TASK BRIEF -
The line with "Click the yellow sun icon" through the last line of the entries: give these again exactly, and only these, without any pictures.

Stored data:
————————

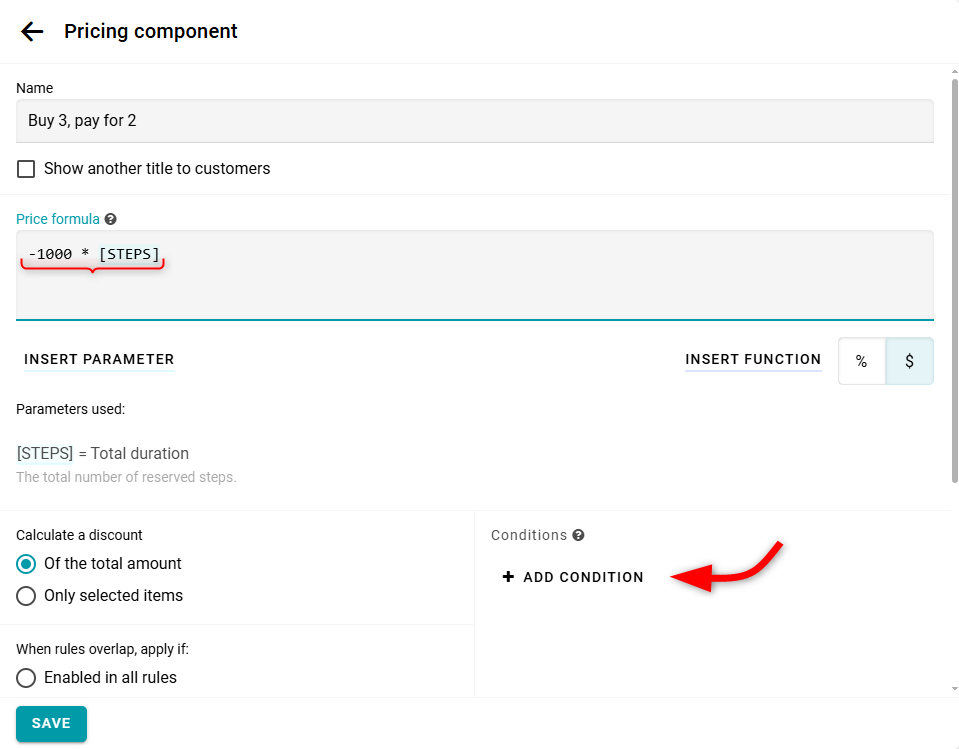The image size is (959, 749).
Task: Click plus icon next to Add Condition
Action: [x=508, y=577]
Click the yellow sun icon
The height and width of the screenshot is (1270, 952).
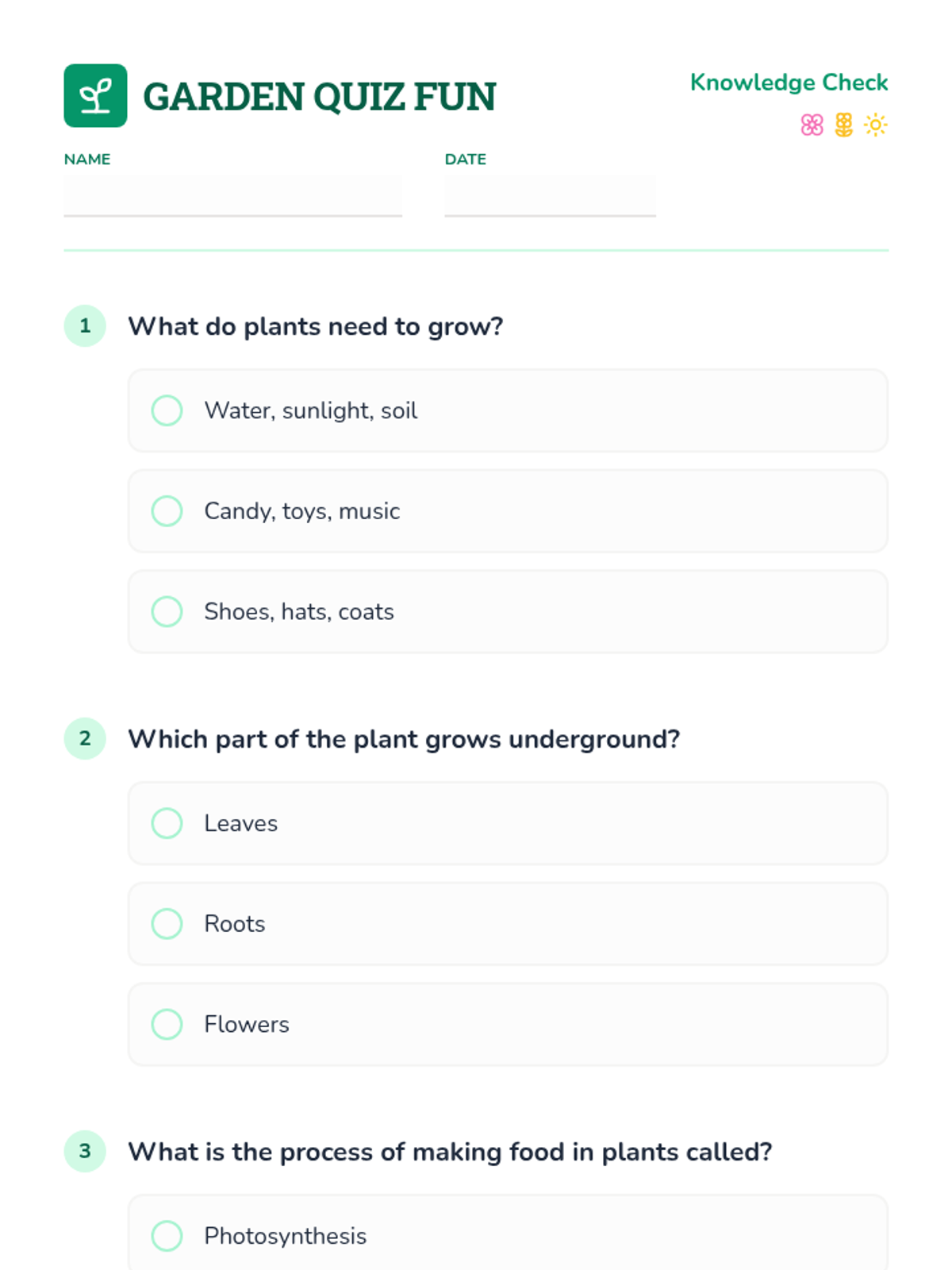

————————

ANSWER SPACE -
Click the yellow sun icon
The height and width of the screenshot is (1270, 952).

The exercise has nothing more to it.